Moscow’s forces have repeatedly attacked the southern port following the collapse of the Black Sea grain deal in July, which allowed Ukrainian ships to bypass the Russian blockade of Ukrainian Black Sea ports and sail safely through the waterway to Turkey’s Bosphorus Strait to reach global markets.

Many of the world’s poorest nations rely heavily on Ukrainian grain and Russia has been accused of weaponizing the threat of global hunger during the war once morest its neighbor.

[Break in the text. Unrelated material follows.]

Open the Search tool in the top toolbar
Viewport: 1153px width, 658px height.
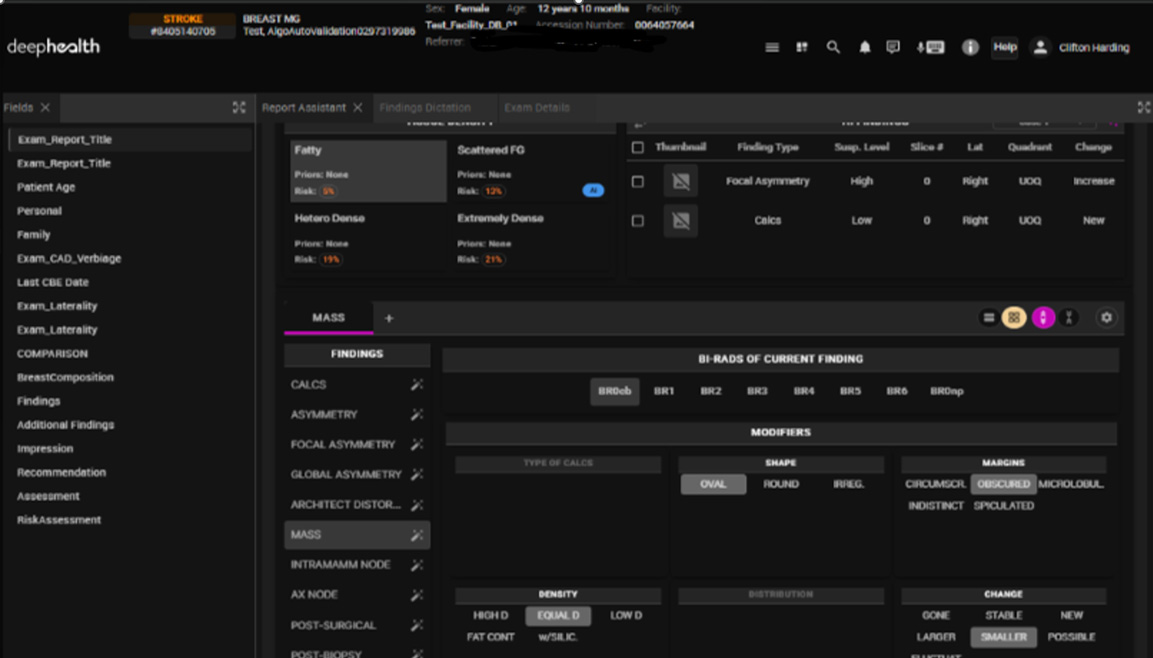tap(833, 47)
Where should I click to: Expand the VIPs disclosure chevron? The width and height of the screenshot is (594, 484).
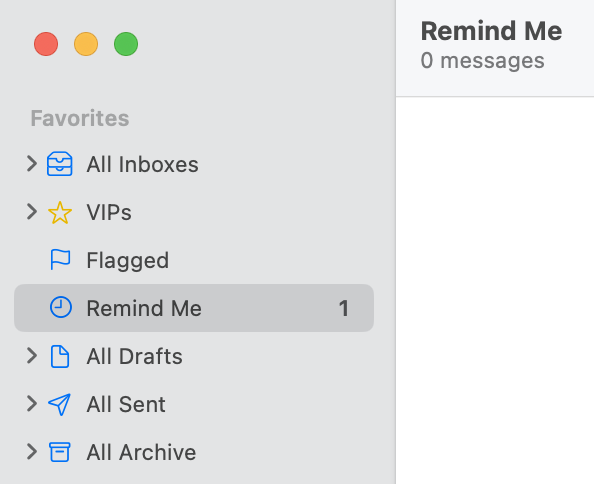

Russian forces also bombed the nearby region of Kherson – a major shipbuilding industry along the Black Sea – with attacks that killed at least six people and wounded five on Monday, Ukrainian officials said.

A 73-year-old man and a 70-year-old woman were among the dead following Russian forces dropped four bombs on the southern Ukrainian town of Beryslav, according to Oleksandr Prokudin, head of the Kherson regional military administration.

Over the past day, Russian forces launched 87 attacks in the Kherson region, Prokudin said, attacking residential areas, medical buildings, educational institutions and critical infrastructure.

Civilians have fled intense Russian bombing and only a quarter of the population remains in Beryslav, according to Prokudin.

“In the last two weeks, almost 100 children and their families have left the dangerous coastal communities” of the Kherson region, he said.

— CNN’s Olya Voitovych, Rob Pitcheta, Anna Chernova, Mariya Knight, Haley Britzky and Alex Marquardt contributed reporting.